The group organized the brigade through posts hash-tagged with #OperationBlockTheBus. Hundreds of the group’s members interacting with the posts, commenting and “liking” them.
As background, a group of Trump-supporters in trucks brigaded Joe Biden’s campaign bus on October 20th while it was on the Interstate 35 in Texas. Video shows trucks decked out in Pro-Trump flags and blocking-in and tailgating the Biden bus as well as the white SUV that was accompanying the bus.
At one point, the SUV attempted to change lanes to remain behind the campaign bus but a Trump truck prevented it from doing so. The footage shows the two cars colliding in a minor fender-bender as the truck blocks the SUV from changing lanes. According to Snopes, extended footage of the accident was even posted inside the private Facebook group. Snopes also reported that the incident is being investigated by the FBI.
The stand-off is notable because it shows the complete lack of civility our country has descended into on the eve of this historic election.

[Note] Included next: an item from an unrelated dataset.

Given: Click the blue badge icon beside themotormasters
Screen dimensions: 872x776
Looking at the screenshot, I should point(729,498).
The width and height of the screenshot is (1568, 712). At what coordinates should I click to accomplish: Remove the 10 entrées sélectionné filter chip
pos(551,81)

Political division are no longer relegated to family arguments and Facebook rants, but have transformed into real-world violence.
QAnon is a dangerous far-right conspiracy theory that alleges that left-leaning politicians and celebrities are actually Satan-worshipping pedophiles who run a global child sex-trafficking ring. Believers are convinced that Trump is fighting against this evil cabal. The claims, needless to say, are completely false, but that hasn’t stopped some Trump supporters from spreading the harmful and inflammatory misinformation online.

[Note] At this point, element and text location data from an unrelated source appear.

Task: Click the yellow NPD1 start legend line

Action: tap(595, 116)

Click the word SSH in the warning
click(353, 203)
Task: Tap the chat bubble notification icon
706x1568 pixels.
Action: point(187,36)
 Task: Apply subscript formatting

And while young people are not immune from falling for these dangerous conspiracy theories, it is older generations who are more likely to believe in them. A recent study conducted by Princeton University found that people aged 65 years and older are seven times more likely to share fake news and misinformation on social media than those aged 18-29. Experts chalk it up to “digital media literacy”–millennials and Gen Z-ers have grown up on the internet, and have thus fine-tuned their radar that separates fact from fiction. Older generations are not as savvy.
Already, both Facebook and Twitter have attempted to reign in the harm of QAnon conspiracy theories, banning mentions of QAnon theories from their platforms. The social media giants have said that they believe the messages could lead to potential real-world violence.